# 1.12 Fitting a Least Squares Straight Line to a Set of Observational Points

Very often we have a set of observational points \((x_i , y_i), \ i = 1\) to \(N\), that seem to fall roughly but not quite on a straight line, and we wish to draw the “best” straight line that passes as close as possible to all the points. Even the smallest of scientific hand calculators these days have programs for doing this – but it is well to understand precisely what it is that is being calculated.

Very often the values of \(x_i\) are known “exactly” (or at least to a high degree of precision) but there are appreciable errors in the values of \(y_i\) . In figure \(\text{I.6B}\) I show a set of points and a plausible straight line that passes close to the points.

\(\text{FIGURE I.6B}\)

Also drawn are the vertical distances from each point from the straight line; these distances are the *residuals* of each point.

It is usual to choose as the “best” straight line that line such that the sum of the squares of these residuals is least.

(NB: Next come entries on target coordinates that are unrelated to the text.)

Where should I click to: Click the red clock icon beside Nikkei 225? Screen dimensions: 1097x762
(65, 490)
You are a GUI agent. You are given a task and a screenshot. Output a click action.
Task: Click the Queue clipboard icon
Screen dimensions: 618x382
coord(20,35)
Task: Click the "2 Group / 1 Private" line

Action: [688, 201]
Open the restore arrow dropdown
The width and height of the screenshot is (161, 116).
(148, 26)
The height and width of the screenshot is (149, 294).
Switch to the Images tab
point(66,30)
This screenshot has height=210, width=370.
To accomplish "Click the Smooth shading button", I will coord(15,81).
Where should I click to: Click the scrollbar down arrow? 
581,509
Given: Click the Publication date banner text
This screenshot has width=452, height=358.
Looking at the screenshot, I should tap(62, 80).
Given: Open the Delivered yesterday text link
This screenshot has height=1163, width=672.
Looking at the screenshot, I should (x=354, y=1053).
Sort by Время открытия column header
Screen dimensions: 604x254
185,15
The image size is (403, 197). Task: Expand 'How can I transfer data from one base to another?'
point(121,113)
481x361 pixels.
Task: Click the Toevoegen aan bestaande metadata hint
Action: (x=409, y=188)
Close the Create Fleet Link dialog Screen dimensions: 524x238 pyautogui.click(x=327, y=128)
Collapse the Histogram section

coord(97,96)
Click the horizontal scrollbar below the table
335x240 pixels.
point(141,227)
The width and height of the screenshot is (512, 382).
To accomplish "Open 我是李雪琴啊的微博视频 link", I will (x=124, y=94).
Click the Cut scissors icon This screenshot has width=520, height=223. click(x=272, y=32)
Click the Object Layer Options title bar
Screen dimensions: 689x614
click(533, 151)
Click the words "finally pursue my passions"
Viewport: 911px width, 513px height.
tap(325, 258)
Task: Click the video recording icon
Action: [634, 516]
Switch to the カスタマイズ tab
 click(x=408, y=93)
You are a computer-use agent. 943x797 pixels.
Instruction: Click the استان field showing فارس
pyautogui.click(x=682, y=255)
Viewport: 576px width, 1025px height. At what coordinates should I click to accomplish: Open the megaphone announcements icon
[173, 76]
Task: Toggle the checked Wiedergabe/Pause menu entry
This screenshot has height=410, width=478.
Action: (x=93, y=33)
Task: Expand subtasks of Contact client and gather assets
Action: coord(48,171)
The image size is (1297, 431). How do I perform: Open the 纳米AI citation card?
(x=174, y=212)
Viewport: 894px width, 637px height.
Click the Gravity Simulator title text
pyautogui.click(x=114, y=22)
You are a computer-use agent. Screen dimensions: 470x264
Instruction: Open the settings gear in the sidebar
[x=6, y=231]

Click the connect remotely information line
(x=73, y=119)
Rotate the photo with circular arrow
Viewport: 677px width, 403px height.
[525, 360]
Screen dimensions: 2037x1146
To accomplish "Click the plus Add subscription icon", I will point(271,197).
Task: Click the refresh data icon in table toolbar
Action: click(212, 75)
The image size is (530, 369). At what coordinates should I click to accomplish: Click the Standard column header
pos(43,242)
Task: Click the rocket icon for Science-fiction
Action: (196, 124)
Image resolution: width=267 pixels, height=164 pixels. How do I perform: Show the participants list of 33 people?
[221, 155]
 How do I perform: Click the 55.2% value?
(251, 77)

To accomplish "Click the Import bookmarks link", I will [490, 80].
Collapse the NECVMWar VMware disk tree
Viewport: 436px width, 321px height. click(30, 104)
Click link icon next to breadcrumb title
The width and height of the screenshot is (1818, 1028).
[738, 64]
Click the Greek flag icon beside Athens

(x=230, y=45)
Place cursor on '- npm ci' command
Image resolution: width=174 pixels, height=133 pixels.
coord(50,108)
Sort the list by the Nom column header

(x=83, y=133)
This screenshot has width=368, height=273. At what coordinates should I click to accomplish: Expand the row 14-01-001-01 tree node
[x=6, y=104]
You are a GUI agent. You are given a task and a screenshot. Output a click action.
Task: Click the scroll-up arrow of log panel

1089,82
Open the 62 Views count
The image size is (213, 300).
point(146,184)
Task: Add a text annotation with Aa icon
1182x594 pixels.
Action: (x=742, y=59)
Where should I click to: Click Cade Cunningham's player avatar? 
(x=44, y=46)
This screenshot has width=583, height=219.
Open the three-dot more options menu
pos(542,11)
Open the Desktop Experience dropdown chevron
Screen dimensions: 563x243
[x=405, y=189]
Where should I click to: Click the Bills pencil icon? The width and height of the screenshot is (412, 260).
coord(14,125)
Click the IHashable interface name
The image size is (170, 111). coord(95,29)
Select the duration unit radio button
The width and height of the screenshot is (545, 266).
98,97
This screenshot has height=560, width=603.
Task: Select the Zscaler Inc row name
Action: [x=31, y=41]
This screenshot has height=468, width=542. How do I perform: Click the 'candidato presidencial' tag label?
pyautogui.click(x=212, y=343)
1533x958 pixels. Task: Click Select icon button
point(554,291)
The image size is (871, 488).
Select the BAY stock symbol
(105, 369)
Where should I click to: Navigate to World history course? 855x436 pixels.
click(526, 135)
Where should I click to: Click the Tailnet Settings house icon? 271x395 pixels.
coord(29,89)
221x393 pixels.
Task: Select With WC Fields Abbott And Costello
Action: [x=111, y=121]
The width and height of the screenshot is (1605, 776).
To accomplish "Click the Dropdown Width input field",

You may well ask whether it might make at least equal sense to choose as the “best” straight line that line such that the sum of the absolute values of the residuals is least. That certainly does make good sense, and in some circumstances it may even be the appropriate line to choose. However, the “least squares” straight line is rather easier to calculate and is readily amenable to statistical analysis. Note also that using the *vertical* distances between the points and the straight line is appropriate only if the values of \(x_i\) are known to much higher precision than the values of \(y_i\). In practice, this is often the case – but it is not always so, in which case this would not be the appropriate “best” line to choose.

The line so described – i.e. the line such that the sum of the squares of the vertical residuals is least is often called loosely the “least squares straight line”. Technically, it is the least squares linear regression of \(y\)* upon *\(x\). It might be under some circumstances that it is the values of \(y_i\) that are known with great precision, whereas there may be appreciable errors in the \(x_i\) . In that case we want to minimize the sum of the squares of the *horizontal* residuals, and we then calculate the *least squares linear regression of* \(x\) *upon* \(y\). Yet again, we may have a situation in which the errors in \(x\) and \(y\) are comparable (not necessarily exactly equal). In that case we may want to minimize the sum of the squares of the *perpendicular* residuals of the points from the line. But then there is a difficulty of drawing the \(x\)- and \(y\)-axes to equal scales, which would be problematic if, for example, \(x\) were a time and \(y\) a distance.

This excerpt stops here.